Thunder Hill is nearly five miles of off-camber corners, elevation changes, and blind whoop de doos. Hurley Haywood, arguably America’s most decorated endurance driver, offered two Info McNuggets- “I use the 7-speed PDK dual-clutch transmission in auto mode. You can’t do any better”. Secondly, “Trust the car, it will save you every time”.
And with that, the assembled group of journalists ease onto the track slowly, and then, well, very fast. Pushing the Sport Response button on the steering wheel provides 20 seconds of engine overboost and aggressive shift calibration. Top speed is 205 miles an hour. I regularly flirted with 140 miles an hour at the end of the long straight section before massively scrubbing off speed to enter turn 1E. Ceramic brakes, standard on the S, do not fade. At all. Even under constant punishing.

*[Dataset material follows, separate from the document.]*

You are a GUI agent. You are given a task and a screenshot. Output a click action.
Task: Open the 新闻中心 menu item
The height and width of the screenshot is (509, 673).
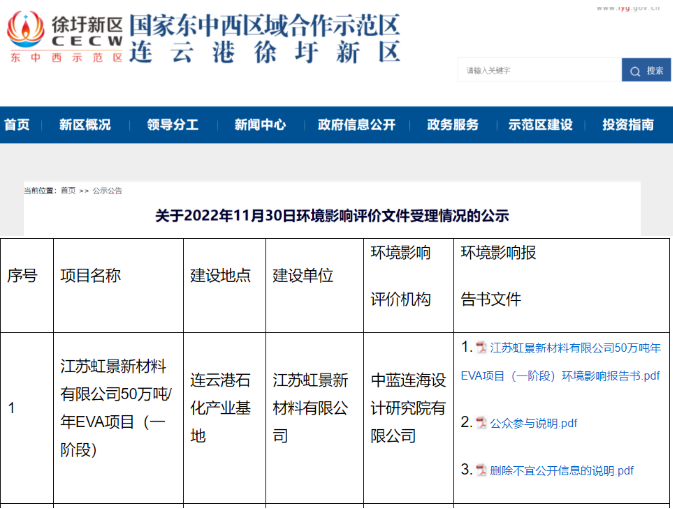point(260,125)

Did I mention it was 104 degrees?
These conditions can trigger gauge cluster messages that suggest stopping for a Coke while the drivetrain cools down some. Not so with the Porsche. There’s a distinct feeling the Turbo S is built twice as strong as it needs to be. The eight cars on hand, including a few Cabriolets, ran constantly for five hours stopping only for fuel. The sole hiccup? A windshield rock chip.
Hurley, was right. The PDK gearbox (the only one available) is a savant. Porsche’s electronic power steering provides good road feel, a rare for the tech. My fingertips and keister knew exactly when all four tires were drifting in a controlled and precise way that the first Turbo never knew. The stability control feathers in as deftly as a Jedi mind trick, going full Darth Vader only when the driver does something stupid, which I’ll admit to. Once. I’ll claim professional evaluation.

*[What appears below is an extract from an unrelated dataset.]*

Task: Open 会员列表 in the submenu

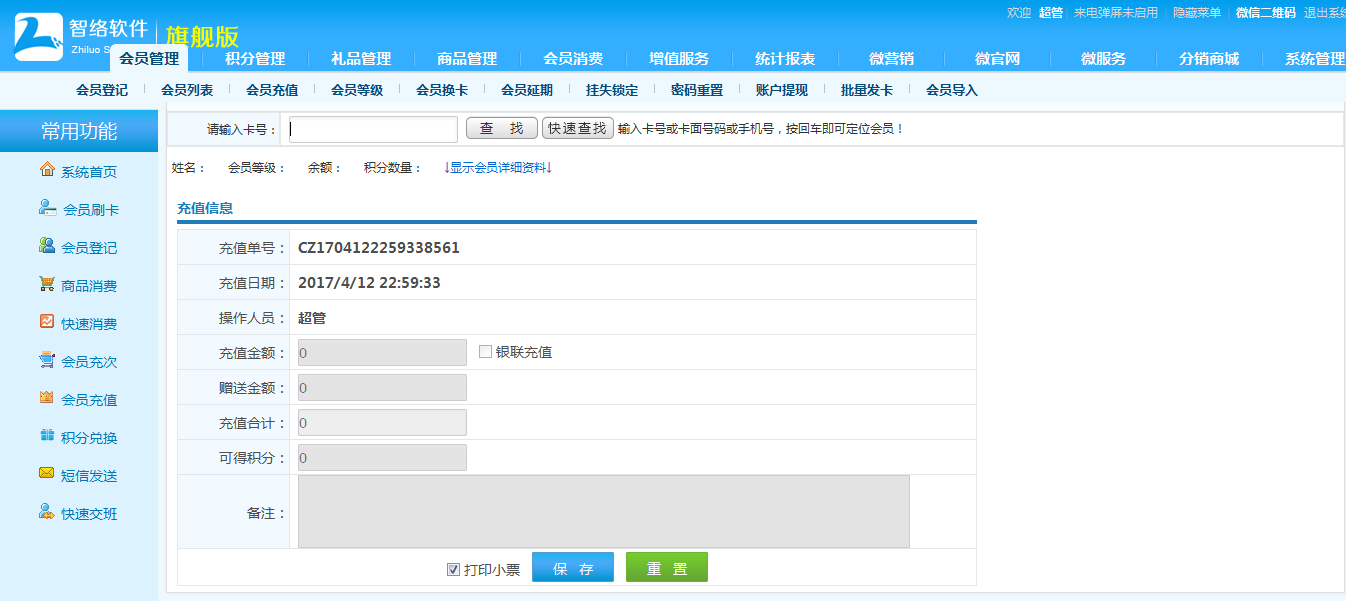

With no servicing whatsoever, I drove the tangerine Turbo away from the track south to Monterey, CA for the Pebble Beach Concourse weekend. Then, picking up my son in San Jose, we motored northward along the coast. I volunteered to deliver the Turbo S to the Seattle press fleet. Again, it’s about full evaluation.
In 1,200 civilian miles I learned the Turbo S is livable as an everyday car with a ride quality a skosh firmer than a standard 911. Porsche’s new touchscreen user interface with Apple CarPlay is a welcome improvement. The cabin is moderately quiet and fuel economy is good for an overachiever. Seeing 26 miles-per-gallon on specified premium fuel, it beat the E.P.A. estimate of 19 city, 24 highway. We were not lollygagging.
A base 911 Turbo retails for about $160,000 and the Turbo S tested will lighten your lunch money account of 196K. That buys a lot of pizza rolls. Jeno Paulucci created those too.